Não condutores também vão ter infracções anotadas

Aprovado registo individual do condutor

PÚBLICO (arquivo)

O Governo aprovou hoje, em Conselho de Ministros, dois decretos com o objectivo de organizar o registo individual do condutor e de criar o registo de infracções de não condutores.

Os dois decretos fazem parte de um conjunto de dez diplomas hoje aprovados em Conselho de Ministros destinados a concluir o processo de regulamentação do Código da Estrada, aprovado no ano passado e que visa reduzir em 50 por cento, até 2009, o número de acidentes com vítimas mortais.

No registo individual do condutor passa a constar cada infracção punida com inibição de condução em território nacional, por um período de cinco anos, a data de início e fim da suspensão da sanção acessória, o valor da caução e a data da sua devolução, a substituição da suspensão por frequência de curso de formação, o período e as datas de início e fim dessa frequência.
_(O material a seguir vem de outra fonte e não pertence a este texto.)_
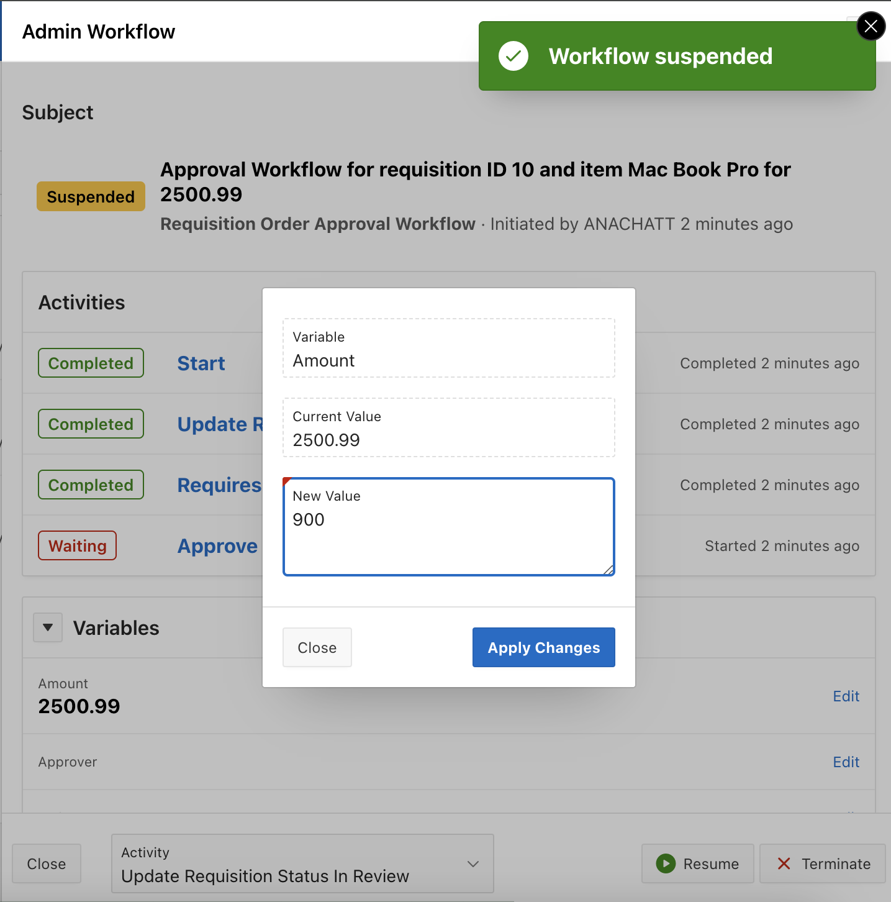The height and width of the screenshot is (902, 891).
Task: Open the Start activity link
Action: click(x=201, y=363)
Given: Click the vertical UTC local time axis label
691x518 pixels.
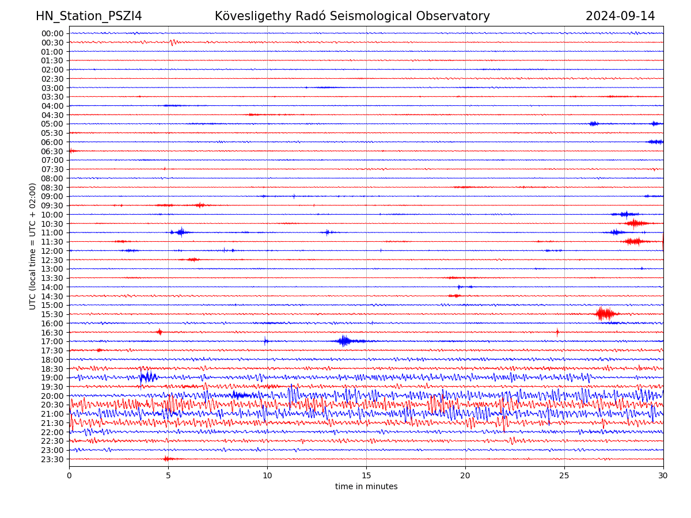Looking at the screenshot, I should (x=33, y=246).
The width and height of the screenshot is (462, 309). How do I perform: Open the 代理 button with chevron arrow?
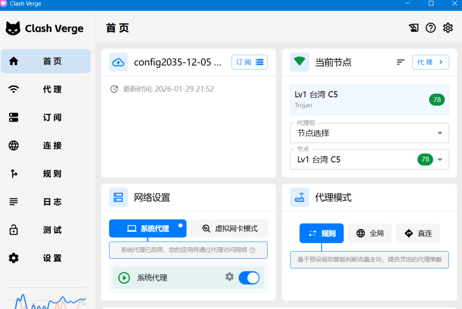pos(430,62)
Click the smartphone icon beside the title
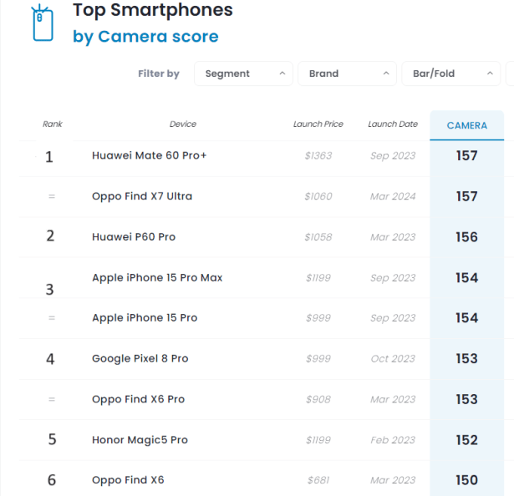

Já as infracções dos não condutores (indivíduos não habilitados com carta de condução, instrutores, subdirectores de escola de condução, examinadores) ficarão sujeitas às regras de registo previstas para o infractor condutor, "nomeadamente quanto à medida da sanção, atenuação especial da sanção acessória, suspensão da sanção acessória, revogação da sanção acessória e reincidência".

O Governo aprovou ainda diplomas sobre as condições em que o gás natural comprimido e o petróleo liquefeito são admitidos como combustíveis para utilização nos automóveis e para regulamentar a atribuição de matrícula a automóveis, reboques, motociclos, ciclomotores, triciclos e quadriciclos de cilindrada superior a 50cc.

Segundo o Governo, junta-se agora num só diploma toda a legislação sobre esta matéria e "clarifica-se o processo de atribuição de matrícula a veículos matriculados em outro Estado-membro da União Europeia, através da criação de um sistema autónomo de matrícula para os veículos importados com isenção de imposto automóvel".

Na Direcção-Geral de Viação fica centralizada a competência para a atribuição das "chapas de trânsito (anteriormente atribuída ao Grémio dos Importadores, entretanto já extinto) e é uniformizado o regime de circulação dos veículos novos sem matrícula, quer sejam importados, quer sejam construídos ou montados em Portugal".